The No. 1 thing that stops people from having the quality of life they want and deserve, Robbins says, is fear. But it has a simple solution.
“Courage,” he says. “It means you’re scared, but you train yourself to do it anyway. You push yourself.”
It’s Not All About Achievement
There are two primary skills people need to master to have an extraordinary life, Robbins says. The first, mastering the science of achievement, is pretty straightforward: Focus on what you want, not what you don’t want.
The second skill, Robbins says, is where people struggle: mastering the science of fulfillment.
“If you go out and have this massive success but you’re not happy and you’re not fulfilled, you’re gonna be empty inside,” he says.
Instead of changing things in your outside world, you must focus on what makes you feel good inside—what makes you feel truly alive and what makes you feel like you’re growing and becoming the best version of yourself.
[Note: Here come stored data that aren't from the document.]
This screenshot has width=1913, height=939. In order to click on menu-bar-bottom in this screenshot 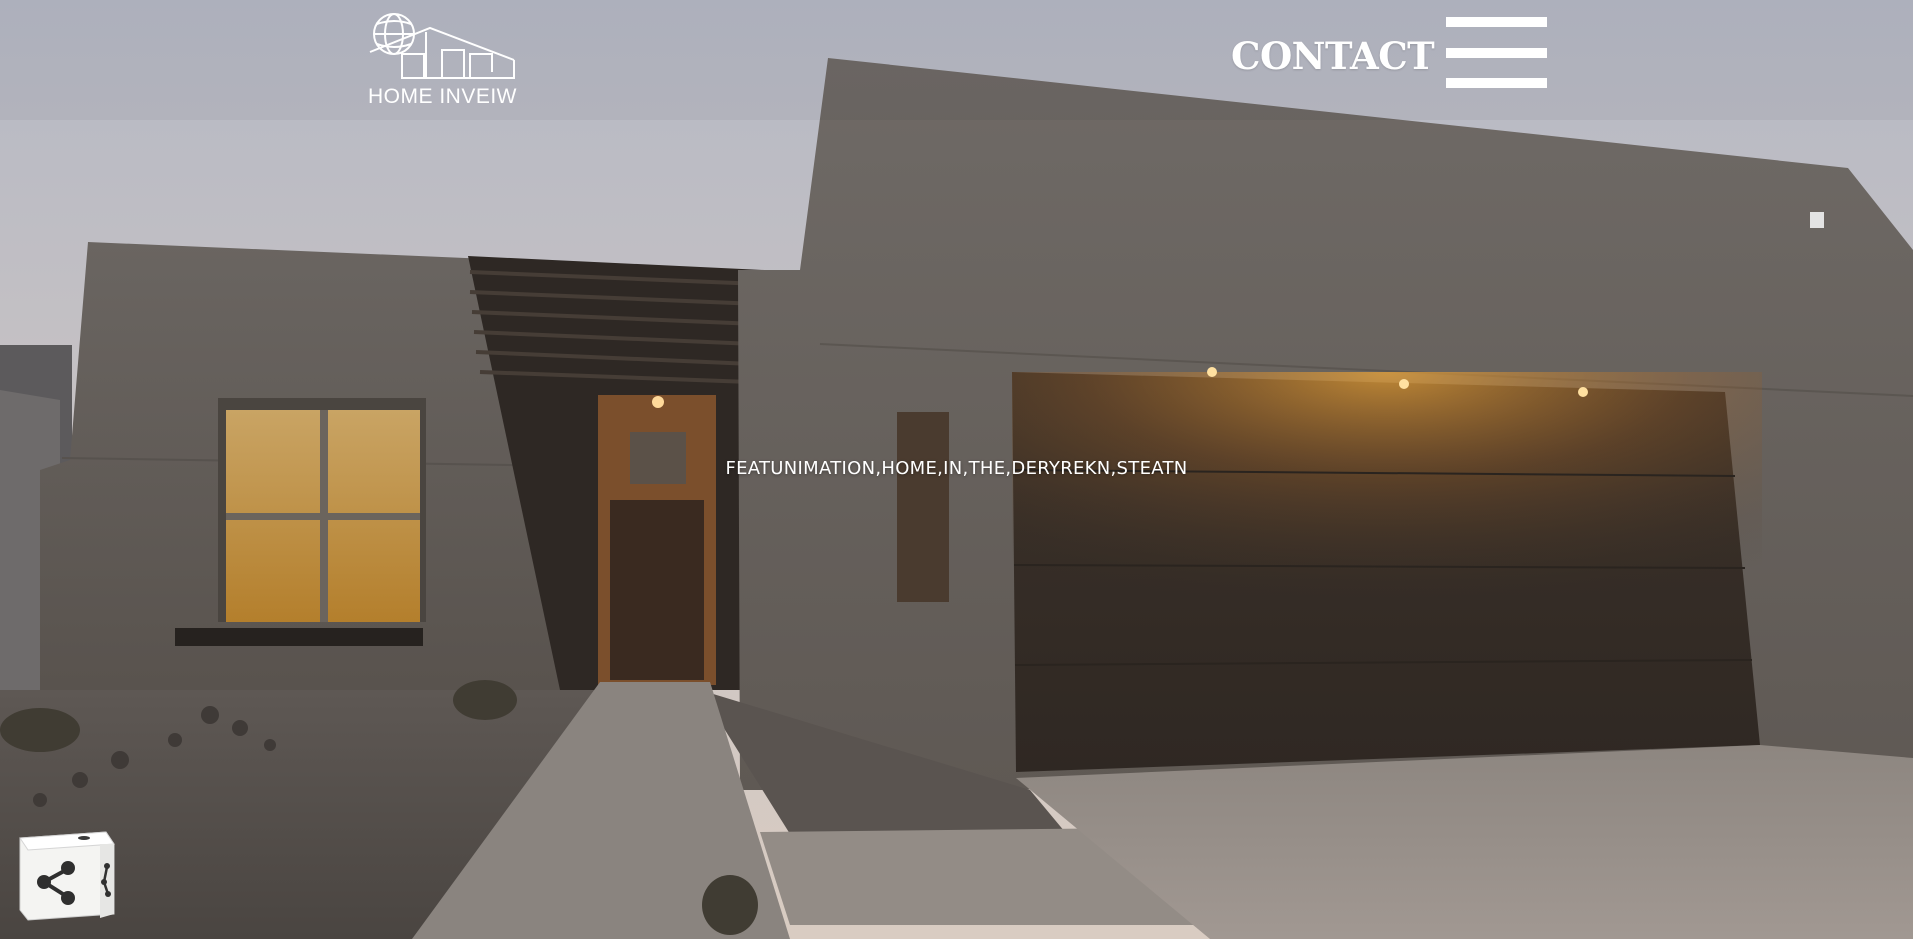, I will do `click(1496, 83)`.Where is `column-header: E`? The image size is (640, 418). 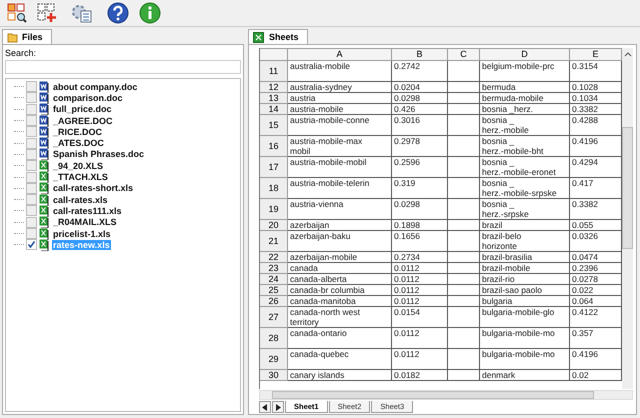
column-header: E is located at coordinates (596, 54).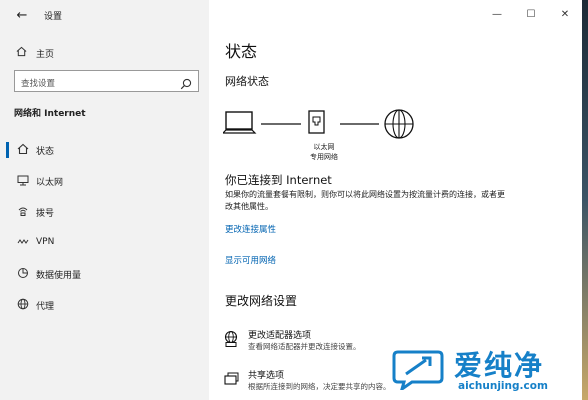  I want to click on watermark-brand: 爱纯净, so click(500, 366).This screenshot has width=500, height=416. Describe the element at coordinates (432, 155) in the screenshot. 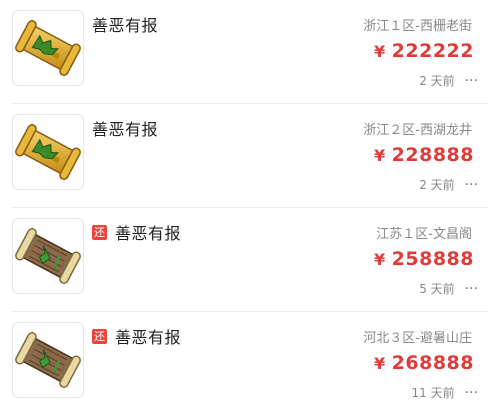

I see `price-value: 228888` at that location.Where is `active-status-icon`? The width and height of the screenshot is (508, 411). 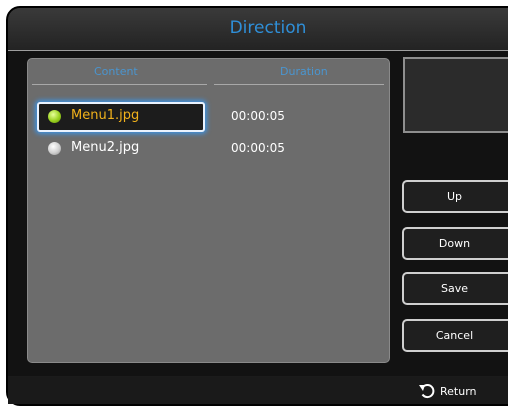
active-status-icon is located at coordinates (54, 116).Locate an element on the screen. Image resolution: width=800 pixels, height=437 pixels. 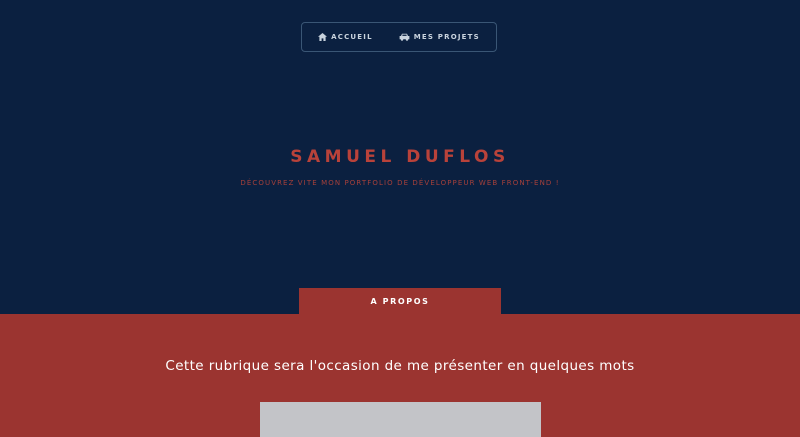
nav-projects-link: MES PROJETS is located at coordinates (440, 37).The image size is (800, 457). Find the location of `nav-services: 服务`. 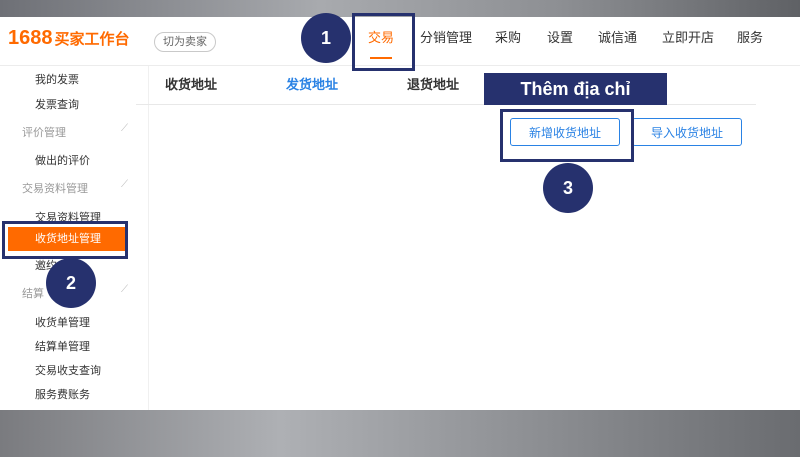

“When people ask me, ‘What does it take to be happy?’ I always say to them, ‘It’s simple. One word: progress. Progress equals happiness,’ ” Robbins says.
Watch Your Coffee
When Robbins was a young man, his mentor, Jim Rohn, instilled in him a lesson that has persisted for decades.
“Do you realize how powerful your mind is?” Rohn asked Robbins.
“I think so,” he said, hesitating.
“Well, tell me something,” Rohn said. “What if you let anybody put anything you want in your coffee? What if your worst enemy put sugar in your coffee? What’s going to happen?”
“I’ll have sweet coffee,” Robbins replied.
“What if a family member, a friend or somebody by accident dropped strychnine in your coffee?” Rohn then asked.
“I’m dead,” Robbins said.
“Well, guess what? Life is both sugar and strychnine. You better watch your coffee,” Rohn said.
Much like we must guard our metaphorical coffees, Robbins says, we must guard our minds. We must selectively choose what news and information we want to absorb, and filter out the noise.
“We’re drowning in information,” Robbins says.
“And we’re starving for wisdom.”
Life Is Growth
“When people come to me or come to your magazine, what do they want? I want more money. I want to be happy. I want to get more physically fit. I want a better relationship. I want love in my life. I want to grow my business. I want to make ‘x’ amount of money. What they’re really after is a greater quality of life. And if you really think about it, we all want that.
“Even if life is great, we usually want more. And that’s a healthy mindset, because life is growth.”